Aren't you a little late to save flying dinosaurs?
"Oh, they're still around."
The 350-member society is a group of Palo
Alto doctors, lawyers and other business types who meet
at least once a year at a black-tie gathering to "drink
champagne and talk about what we'd do to save the world,"
Dr. T says.
What he's doing is trying to cut down on car
emissions and fuel consumption. His car goes 50 mph if you
don't mind a lot of vibration, and gets 100 miles to a single,
87-octane gallon of unleaded. He's driven it as far as San
Jose. The optimum speed for the 15 horsepower engine is
30. The entire car is 8 feet long, 350 pounds, street-legal
and license.
"My old Volvo cost me $75 a month in gas and
got 20 miles to the gallon," he says. "This costs about
$3."
It has no air bags, safety belts, anti-lock
brakes, nor side impact door reinforcements. What kind of
match would it be for a 5,000-pound opponent?

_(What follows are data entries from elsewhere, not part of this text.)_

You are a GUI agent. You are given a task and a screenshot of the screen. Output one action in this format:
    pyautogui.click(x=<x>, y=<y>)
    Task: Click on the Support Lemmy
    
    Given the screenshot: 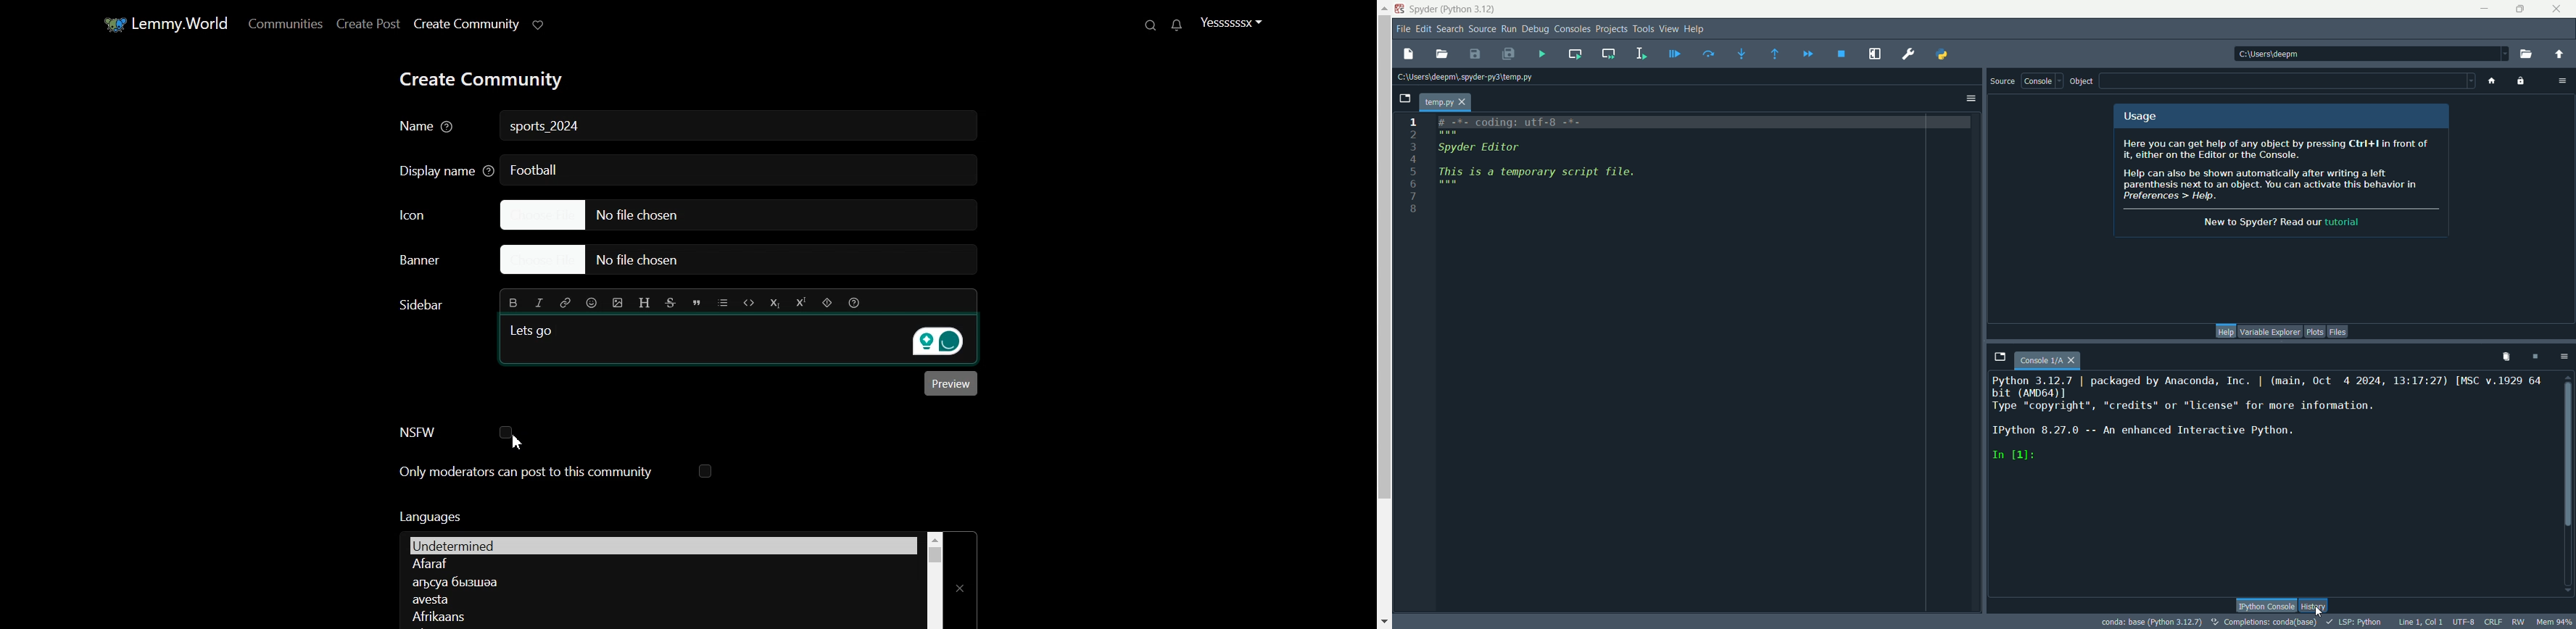 What is the action you would take?
    pyautogui.click(x=539, y=24)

"Everything is relative," says Dr. T. "A car
offers no protection from a train. If everyone was driving
a car this size, we'd all be OK."
The only remaining question is this all-important
one: Does it work? And we don't mean mechanically.
"I've never gotten a ticket," says Dr. T.
"I've never even been stopped, and you'd think that I would
have just out of curiosity."
Kevin, a tow truck driver, double-parked (because,
of course, there were no parking spaces nearby) to take
a look at Pterodactyl, though there would rarely be a need
to tow a vehicle that can be carried practically as easily
as the saucer that George Jetson folded into his briefcase.
"Only in Palo Alto," Kevin said, walking back
to his big truck, "the town for artists and people with
unique ideas."
It's also the town where only a Pterodactyl
can find a place to park.
TRACIE CONE is a staff writer for West.